[Given request]: Copy the stretch from "- [Critical] Heap" through "unused dead code." word for word from the patch review email below.

[Provided text]:
From: sashiko-bot@kernel.org
To: "Justin Suess" <utilityemal77@gmail.com>
Cc: bpf@vger.kernel.org
Subject: Re: [PATCH bpf-next 3/4] bpf: Fix deadlock in kptr dtor in nmi
Date: Wed, 29 Apr 2026 02:29:55 +0000 [thread overview]
Message-ID: <20260429022955.D0D0AC2BCB7@smtp.kernel.org> (raw)
In-Reply-To: <20260428201422.1518903-4-utilityemal77@gmail.com>
Thank you for your contribution! Sashiko AI review found 10 potential issue(s) to consider:
- [Critical] Use-After-Free and lockless list corruption due to independent irq_work execution.
- [Critical] Kernel pointer leak and arbitrary code execution via mmapable array maps.
- [Critical] Heap out-of-bounds write for dynamically allocated BPF local objects.
- [Critical] Use-after-free during map teardown due to premature element destruction.
- [High] Heap out-of-bounds access in local storage maps due to alignment mismatch.
- [High] List corruption and double free in `btf_record_dup` error path.
- [High] Out-of-bounds write during map creation due to suppressed `btf_parse_fields` errors.
- [Medium] Preallocated map elements are permanently leaked during NMI updates.
- [Medium] Use of uninitialized synchronization primitives in dummy BTF record cleanup paths.
- [Low] The `free_list` member in `struct btf_field_kptr` is unused dead code.

[Source excerpt]:
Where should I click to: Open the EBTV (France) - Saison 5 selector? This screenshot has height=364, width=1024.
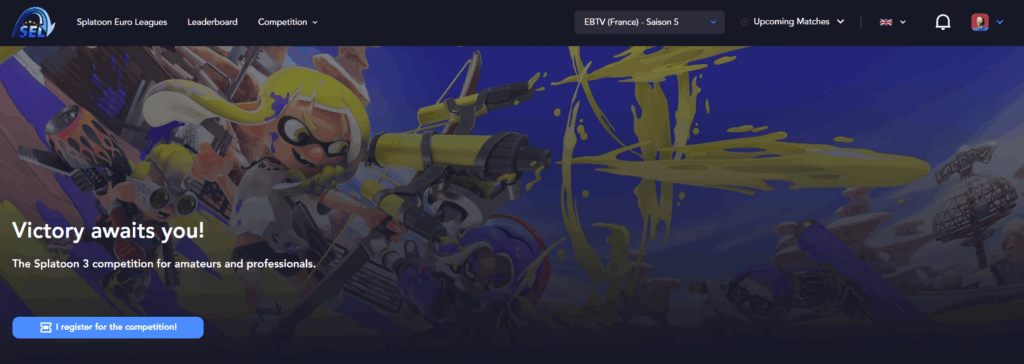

[Final answer]:
- [Critical] Heap out-of-bounds write for dynamically allocated BPF local objects.
- [Critical] Use-after-free during map teardown due to premature element destruction.
- [High] Heap out-of-bounds access in local storage maps due to alignment mismatch.
- [High] List corruption and double free in `btf_record_dup` error path.
- [High] Out-of-bounds write during map creation due to suppressed `btf_parse_fields` errors.
- [Medium] Preallocated map elements are permanently leaked during NMI updates.
- [Medium] Use of uninitialized synchronization primitives in dummy BTF record cleanup paths.
- [Low] The `free_list` member in `struct btf_field_kptr` is unused dead code.